Correlation Between Falcon Metals and Bell Financial

Specify exactly 2 symbols:
Can any of the company-specific risk be diversified away by investing in both Falcon Metals and Bell Financial at the same time? Although using a correlation coefficient on its own may not help to predict future stock returns, this module helps to understand the diversifiable risk of combining Falcon Metals and Bell Financial into the same portfolio, which is an essential part of the fundamental portfolio management process.
By analyzing existing cross correlation between Falcon Metals and Bell Financial Group, you can compare the effects of market volatilities on Falcon Metals and Bell Financial and check how they will diversify away market risk if combined in the same portfolio for a given time horizon. You can also utilize pair trading strategies of matching a long position in Falcon Metals with a short position of Bell Financial. Check out your portfolio center. Please also check ongoing floating volatility patterns of Falcon Metals and Bell Financial.
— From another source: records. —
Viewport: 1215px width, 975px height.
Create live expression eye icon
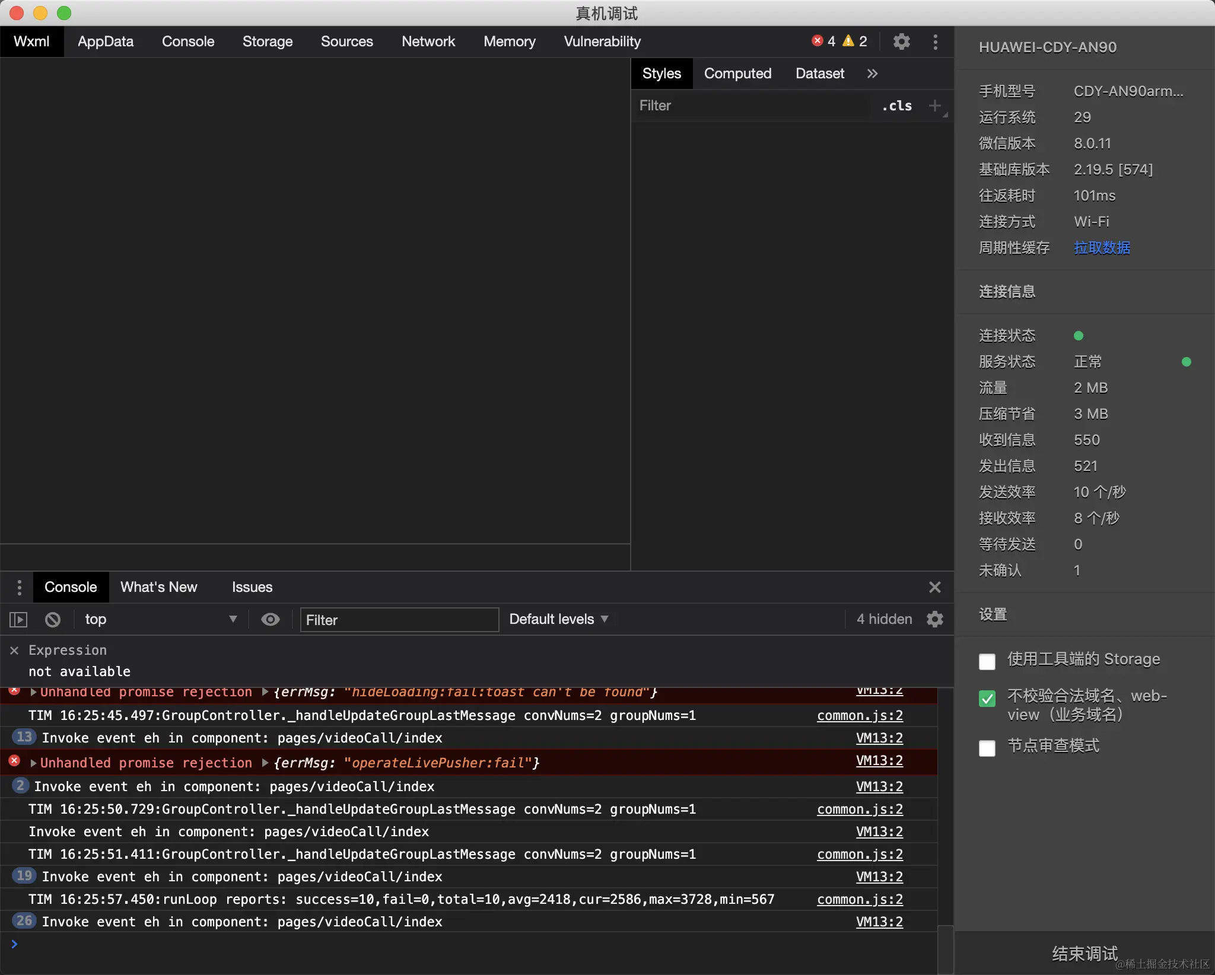coord(271,620)
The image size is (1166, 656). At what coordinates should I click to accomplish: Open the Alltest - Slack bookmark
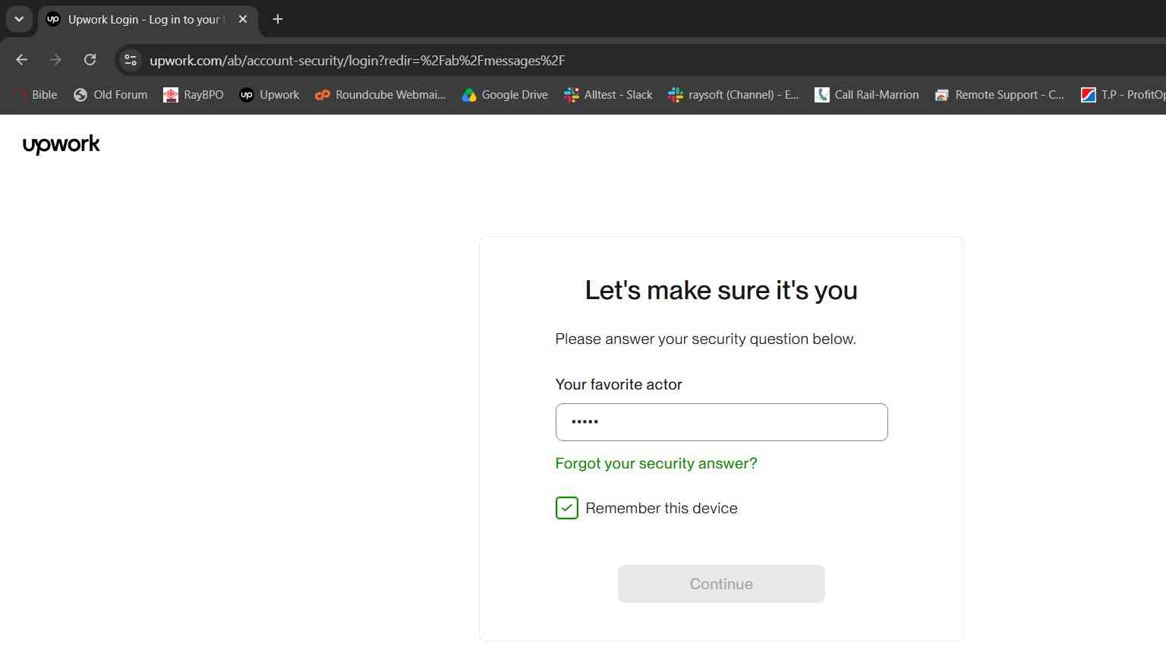608,95
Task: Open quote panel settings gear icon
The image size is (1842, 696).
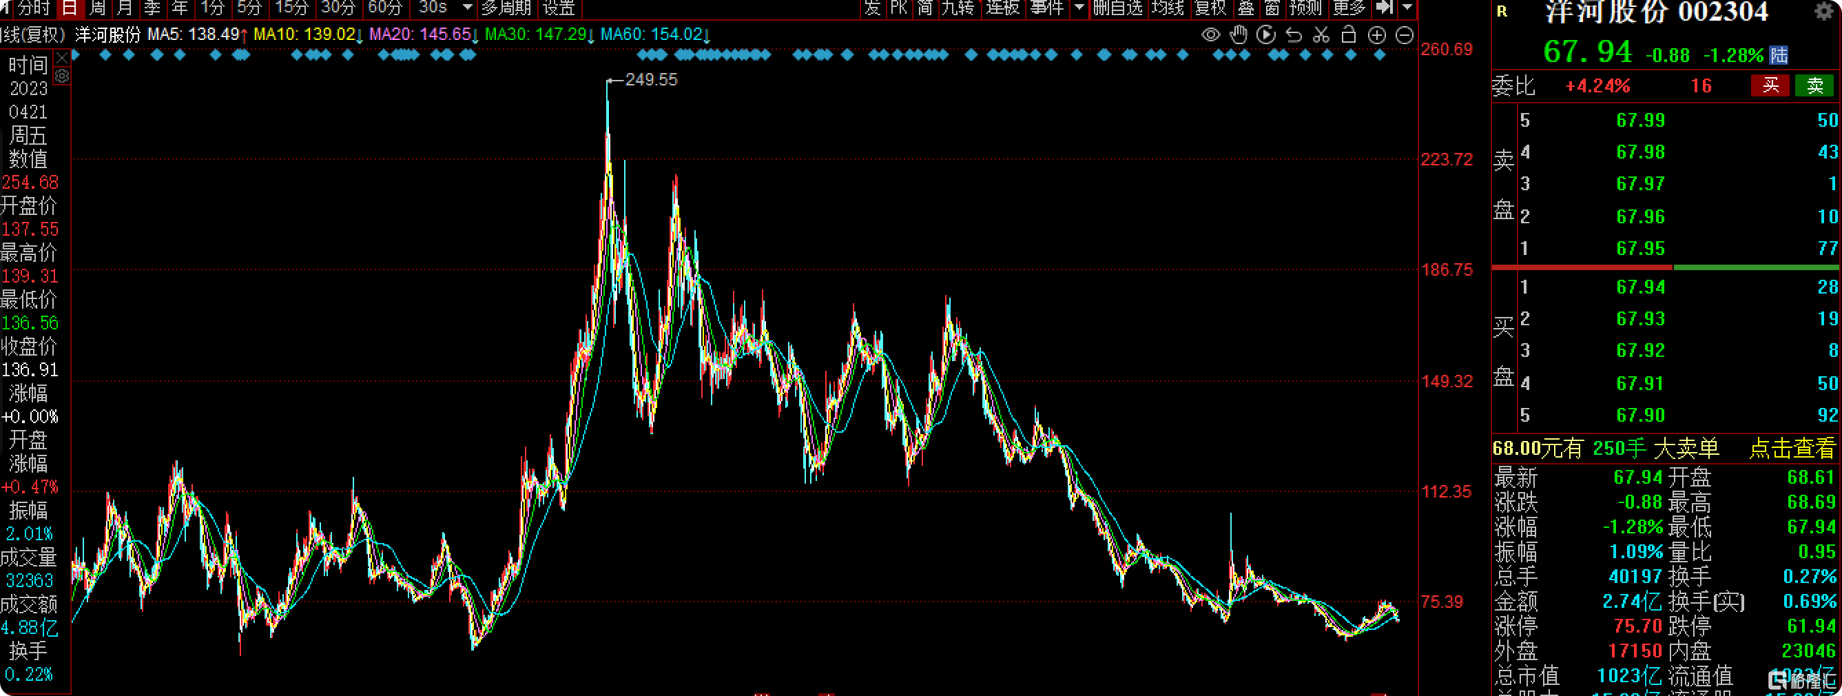Action: point(1824,11)

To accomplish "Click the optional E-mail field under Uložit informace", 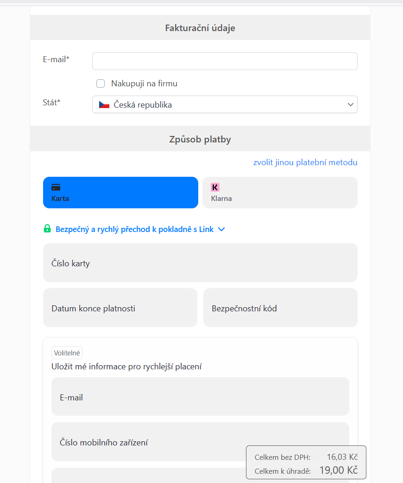I will pos(200,396).
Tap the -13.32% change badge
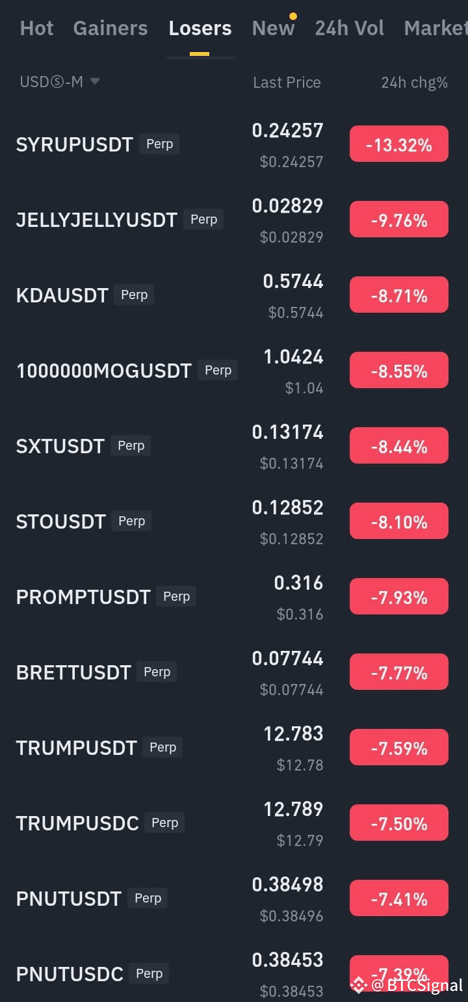 pos(399,144)
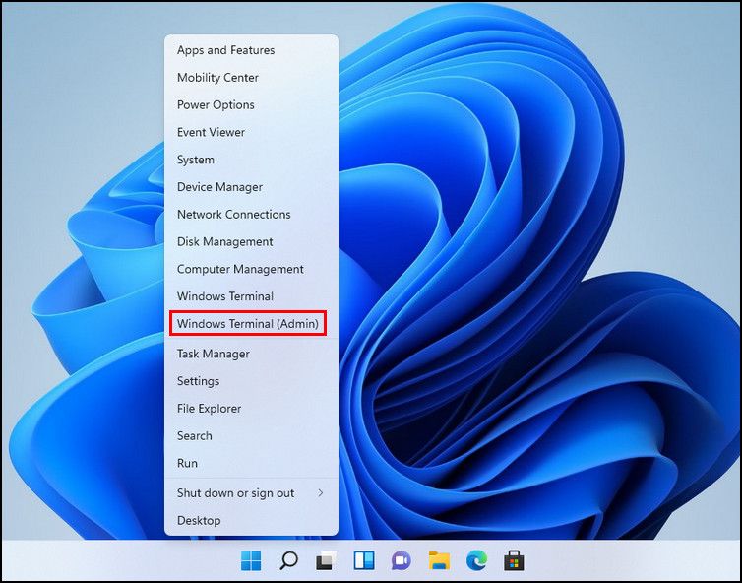Open Search from the taskbar magnifier icon

point(288,560)
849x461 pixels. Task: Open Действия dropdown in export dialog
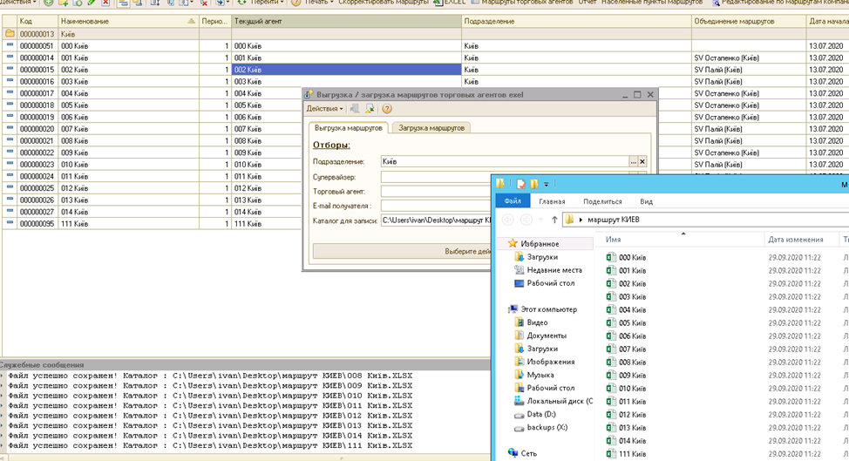tap(324, 109)
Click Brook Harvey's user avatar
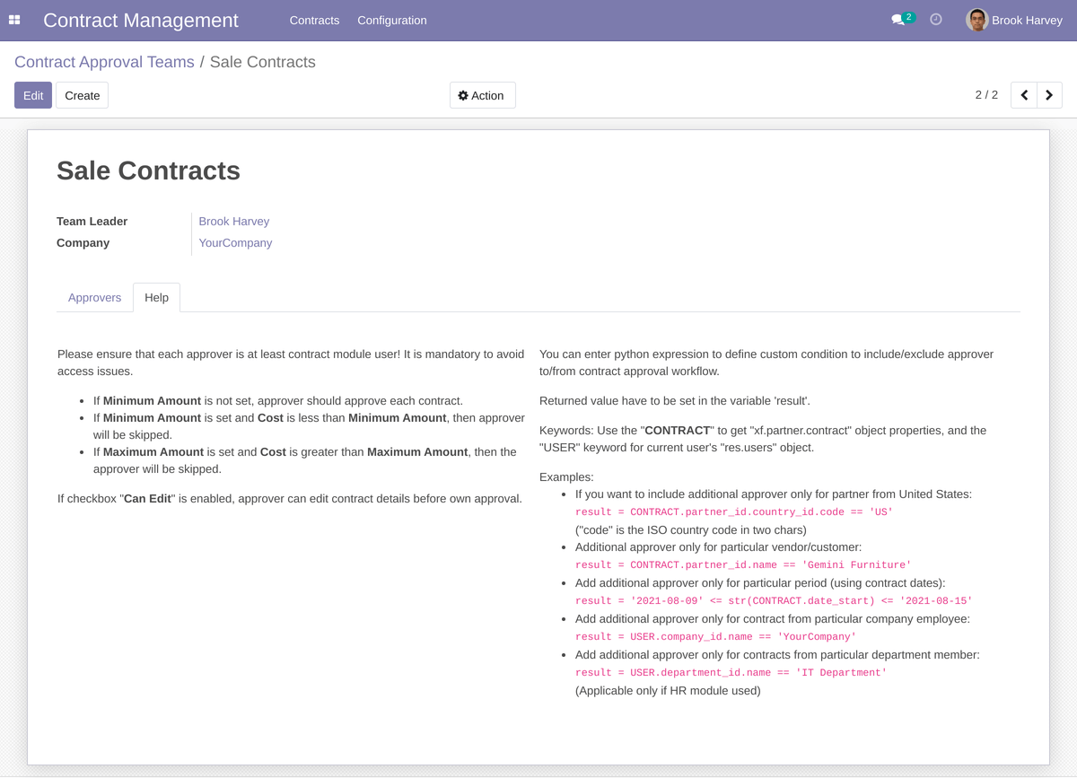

Diversification Opportunities for Falcon Metals and Bell Financial

0.04
  Correlation Coefficient

Significant diversification

The 3 months correlation between Falcon and Bell is 0.04. Overlapping area represents the amount of risk that can be diversified away by holding Falcon Metals and Bell Financial Group in the same portfolio, assuming nothing else is changed. The correlation between historical prices or returns on Bell Financial Group and Falcon Metals is a relative statistical measure of the degree to which these equity instruments tend to move together. The correlation coefficient measures the extent to which returns on Falcon Metals are associated (or correlated) with Bell Financial. Values of the correlation coefficient range from -1 to +1, where. The correlation of zero (0) is possible when the price movement of Bell Financial Group has no effect on the direction of Falcon Metals i.e., Falcon Metals and Bell Financial go up and down completely randomly.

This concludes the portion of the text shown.